Re: 【短編集】マテチュニク ( No.8 )
日時: 2008/05/18 01:35
名前: Raise

【ざくろの門のカルフィエ】

 ざくろの門は夜明けに最も醜く沈み込む。
 カルフィエは走る。夜明け前というのは、何故かは解らないけれど、走らねばならない。目的地はいつも変わらないけれど、それでもカルフィエは走る。誰もが会釈をする。カルフィエも挨拶の列に加わる。カルフィエは走りながら聖者を蹴飛ばし、走りながら罪人をはたき、走りながら不信の徒を投げ飛ばしていく。
 寺院からは、今日という日のための聖歌が聞こえてくる。カルフィエは聖歌に向けてラッパを吹き鳴らすけれど、寺院の人々には聞こえない。その代わりに、寺院に止まる鳩がみんなロールケーキになってしまう。カルフィエは放蕩者だ。カルフィエは銀色の短髪をしていて、ちっぽけな身体にご自慢のラッパを携えている。

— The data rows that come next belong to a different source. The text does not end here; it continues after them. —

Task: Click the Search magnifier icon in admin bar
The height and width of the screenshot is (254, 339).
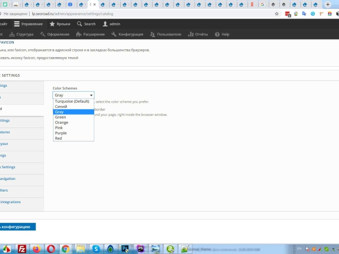Action: (79, 24)
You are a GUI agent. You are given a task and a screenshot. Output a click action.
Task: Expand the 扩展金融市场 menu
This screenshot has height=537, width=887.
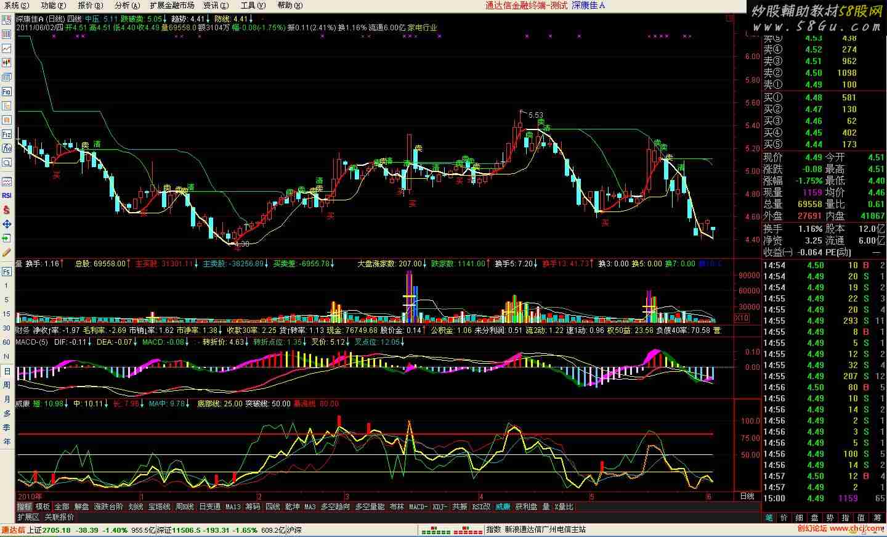[x=172, y=5]
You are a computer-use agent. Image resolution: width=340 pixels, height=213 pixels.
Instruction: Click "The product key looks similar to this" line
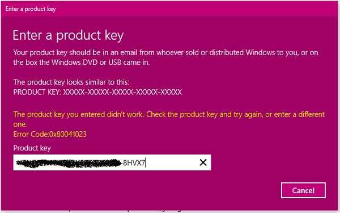71,82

 カルフィエの寝床は路地裏である。カルフィエがどうやって清潔さを維持しているかは知らないが、油汚れでべとついた彼の身体は、夜明けと共に見違えるように輝いている。しかしそれを肉屋の猫が踏みつけ、犬がよだれを垂らし、薬屋の飼うワニに踏みつけられ、郵便屋に蹴っ飛ばされる。カルフィエの走る身体は夜明けの光にもう埃まみれで、生臭い下水のにおいと、神様のかおりを漂わせていた。
 カルフィエは盲目の奴隷を足で引っかける。カルフィエは眠る娼婦に小銭を握らせる。カルフィエは未亡人の形見を奪い取る。カルフィエは安手の神様に見放されて絶望している男に煙草を吸わせてやる。カルフィエは猫の餌を自分のものにする。カルフィエは鼠に自分の指をかじらせてやる。カルフィエは赤子から指を盗む。カルフィエは密夫となる。カルフィエは信徒にもなる。

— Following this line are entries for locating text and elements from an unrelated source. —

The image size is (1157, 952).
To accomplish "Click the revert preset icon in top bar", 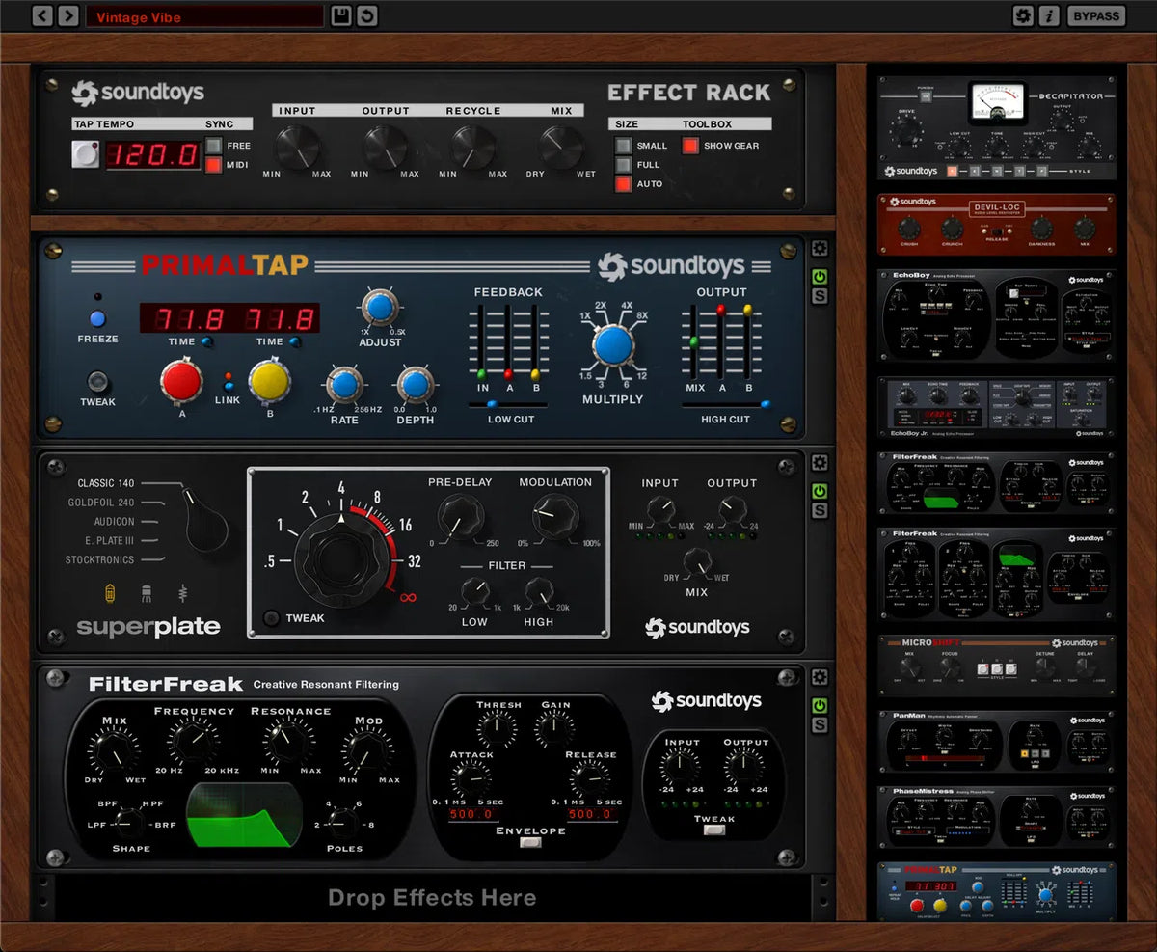I will coord(365,15).
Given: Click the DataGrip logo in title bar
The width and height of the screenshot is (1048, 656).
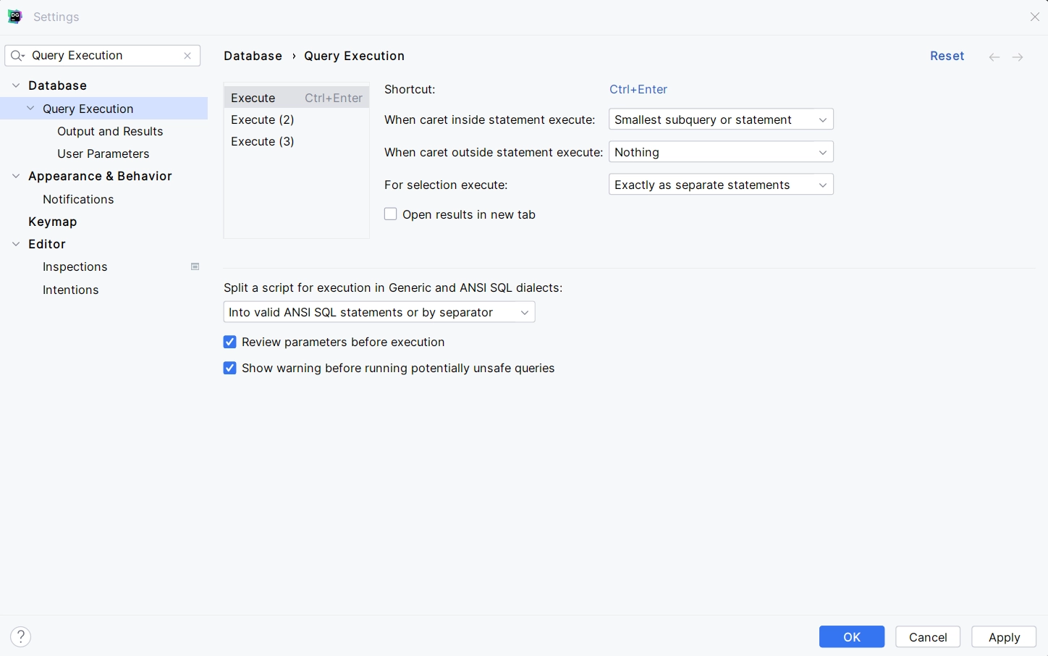Looking at the screenshot, I should (x=14, y=17).
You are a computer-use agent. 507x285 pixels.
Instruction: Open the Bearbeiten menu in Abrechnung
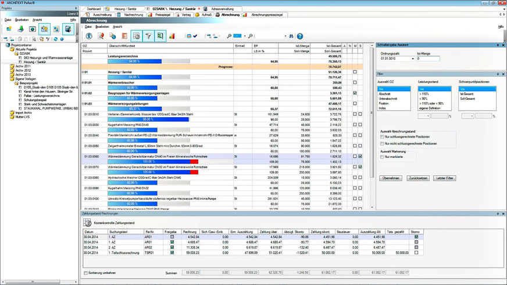(x=102, y=27)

 万事がそういった具合だから、カルフィエは嫉まれ、愛され、憎まれ、呪われ、祝われた。あるとき、車輪に括りつけられて回転する見世物女が聞いた。カルフィエ。お前は私を助けられるか。カルフィエはそれは出来ないと言った。女は死んだ。
 カルフィエが走るだけで、街は目覚めの時間を否応無しに迎えることとなる。カルフィエが走っているというのに、まだ目を覚ましていない家族の鶏は彼の手中に収められ、あえなく犬猫との朝食に持ち出されてしまうのだった。カルフィエに食べられないように、街中の家族はいつも早起きする。カルフィエの足音が路に響いたとき、既に目を覚ます家族は居ない。そのために、カルフィエはいつも朝は空腹となり、犬猫は彼の指や頭をかじることとなった。そんなときは、カルフィエは溜息を付き、眠り込む。いつの間にか、カルフィエは元通り、神様の匂いをさせたカルフィエに戻っている。

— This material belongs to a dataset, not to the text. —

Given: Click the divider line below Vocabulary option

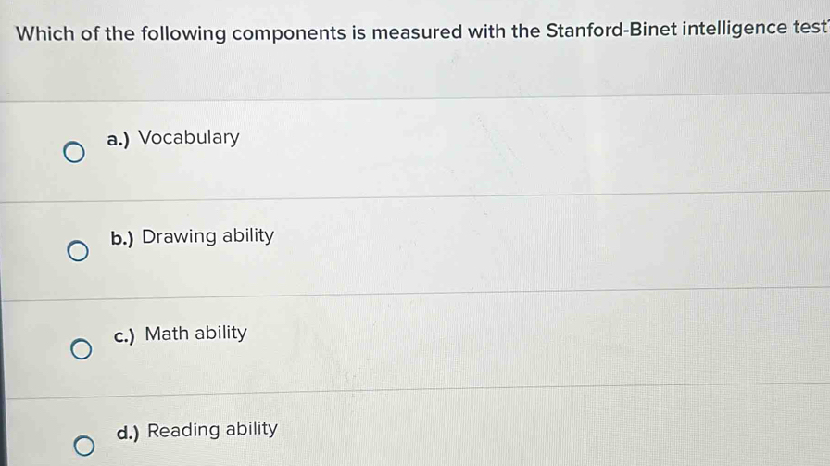Looking at the screenshot, I should pyautogui.click(x=417, y=195).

 それでも目を覚ましていない家庭には、カルフィエは鶏を奪うだけではなく、ヘタクソなお目覚めのラッパを寝室にまでやってきて吹き鳴らす。カルフィエのラッパのせいで、ラッパの音を聞いた鶏が牛になり、花瓶がチーズになり、壁がスポンジ・ケーキになり、電球が卵になる。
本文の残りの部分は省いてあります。